The task: Reproduce the lines of the listing below without alteration, starting at the line that contains "This screenshot has height=404, width=597." and continuing through the end of the listing, and leave the pictures out.

• • • • •

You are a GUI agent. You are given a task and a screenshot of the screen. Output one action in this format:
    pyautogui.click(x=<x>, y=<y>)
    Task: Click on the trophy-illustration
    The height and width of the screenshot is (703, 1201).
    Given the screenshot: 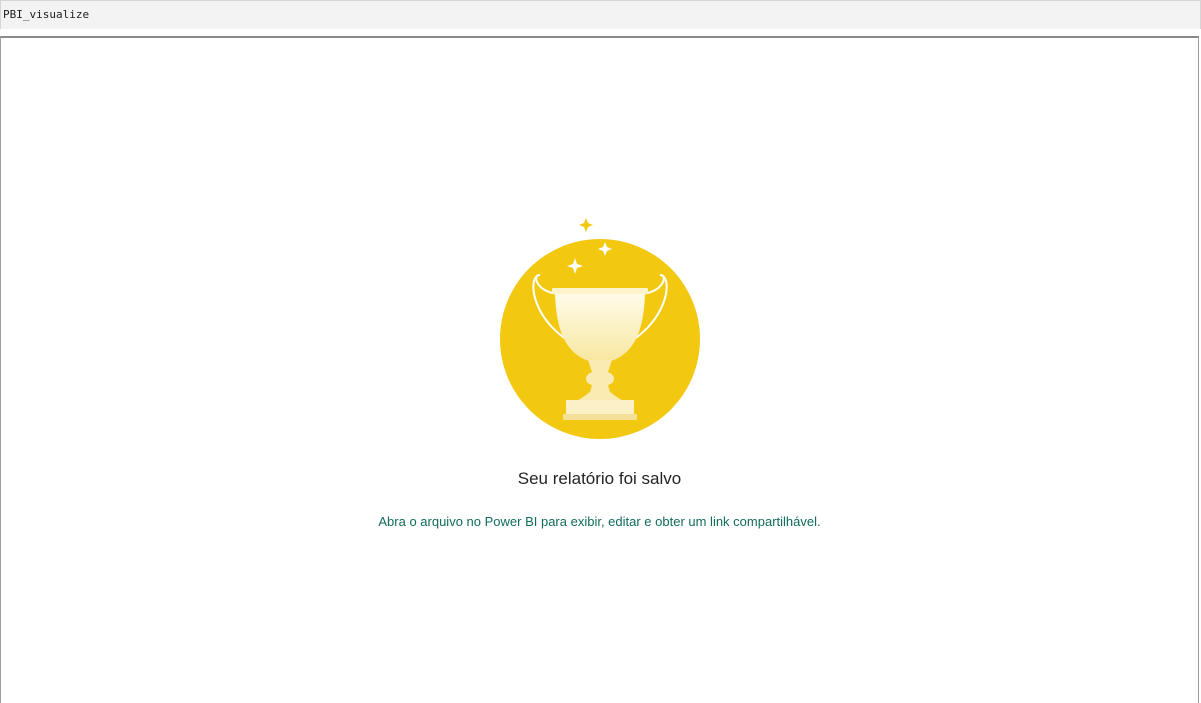 What is the action you would take?
    pyautogui.click(x=600, y=327)
    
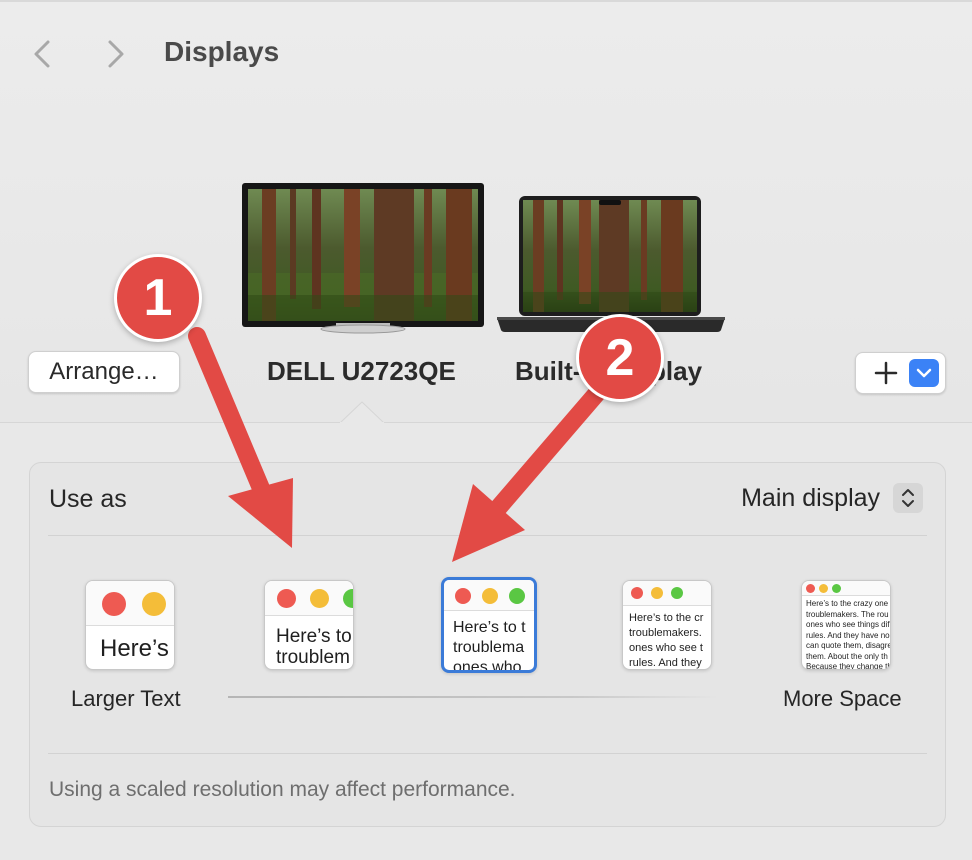 This screenshot has height=860, width=972. What do you see at coordinates (548, 372) in the screenshot?
I see `display-label-built-in-left: Built-` at bounding box center [548, 372].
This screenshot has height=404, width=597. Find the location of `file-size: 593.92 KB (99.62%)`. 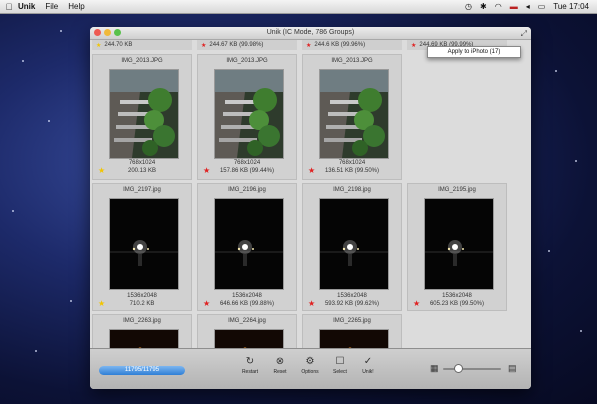

file-size: 593.92 KB (99.62%) is located at coordinates (352, 304).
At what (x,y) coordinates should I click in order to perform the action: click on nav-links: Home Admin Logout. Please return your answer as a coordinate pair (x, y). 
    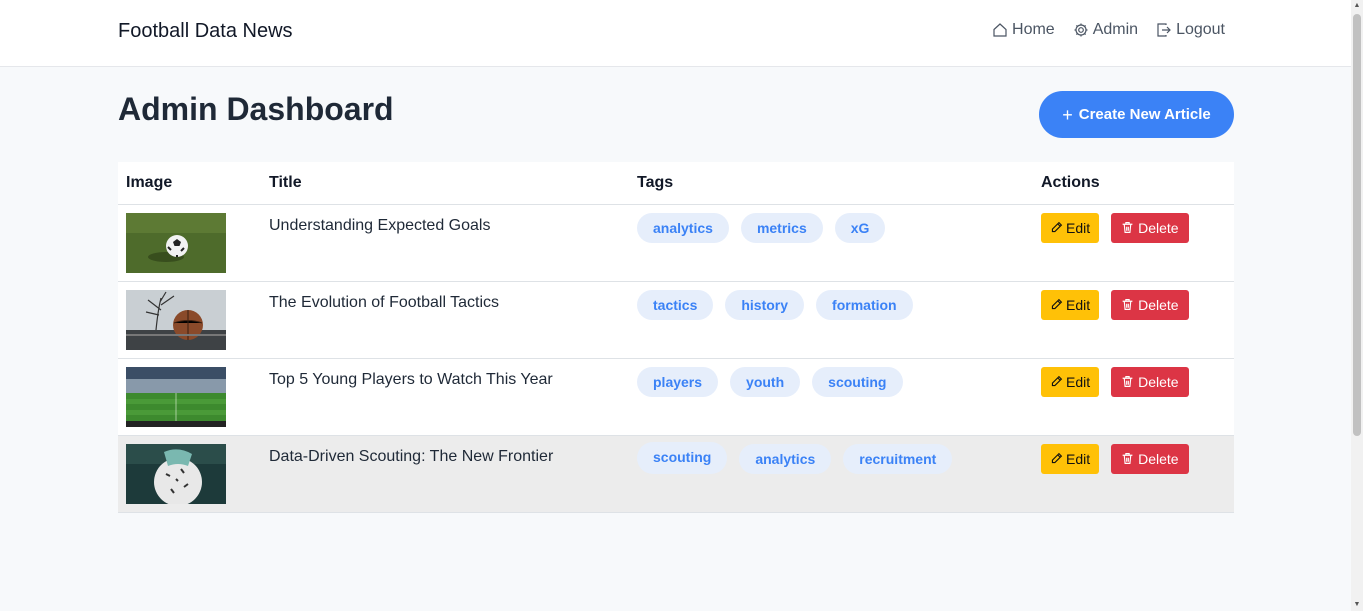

• • • • •

Your response:
This screenshot has height=404, width=597. Find the location of `file-size: 593.92 KB (99.62%)`. 

file-size: 593.92 KB (99.62%) is located at coordinates (352, 304).
At what (x,y) coordinates should I click in order to perform the action: click on nav-links: Home Admin Logout. Please return your answer as a coordinate pair (x, y). 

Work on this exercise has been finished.